London has only achieved 3.5% growth, down from 13% reflecting a severe cooling off, almost certainly, due to recent increased stamp duty levies, resulting in less buy to let investment purchases. South east investors have subdued their activity in this area, choosing to migrate investment to the provinces where capital values are significantly less and thus stamp duty tax is reduced.
It’s no surprise, an average buy to let property in Nottingham city of £144,400 attracts stamp duty of £4720 and an average property in London of £489,400 attracts stamp duty of £29,152. Gross yields in Nottingham are circa 8% and in the south east 3.5%. These yields in the south east, backed up by high capital value rises were acceptable but as capital values are decreasing, now investors are flocking to the provinces.
Such high acquisition costs reduce initial yields and forward yields, so investors are looking towards the ‘unfashionable’ provinces, like Nottingham, where acquisition costs are reduced and so yields increased.
Ricky, Walton & Allen Investment Manager, agrees. “We are seeing a large amount of south eastern investors buying in Nottingham for the obvious reasons mentioned above. It’s incredible, these investors are buying apartments in the city centre without even viewing them, such is the frenzy that seems to be occurring”.
We find it hard to believe, but it’s happening. There are many reasons why the foreign or ‘London’, money is coming up to Nottingham but now London is no longer seen as the only location in the U.K, but us small time provinces are the places to invest now.
The ego purchases of foreign investors in London is diminishing now. No longer are the wealthy Russians, Chinese, Greeks etc buying trophy properties in Kensington and Chelsea but they are seeking the better financial yields in the provinces and Nottingham is one of those.
This is further good news for existing owners in Nottingham as demand is increasing, and this is why prices are still ‘robust’, according to hometrack.com.
If you own a property then this may be the time to sell or if you are looking to invest in Nottingham, let us find something suitable with a decent yield.
What do we see as happening in the future?

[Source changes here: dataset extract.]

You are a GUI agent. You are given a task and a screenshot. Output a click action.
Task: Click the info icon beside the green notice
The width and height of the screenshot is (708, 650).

Like hometrack.com, I believe that prices will continue to increase outside of the south east in 2017 as households take advantage of low mortgage rates and an improving economic outlook. Despite the results of the general election, confidence in the U.K. Economy is likely to continue, although Brexit will cause some uncertainty over the next period.
Whatever the political situation, the supply of decent housing will still be in short supply, compared to demand.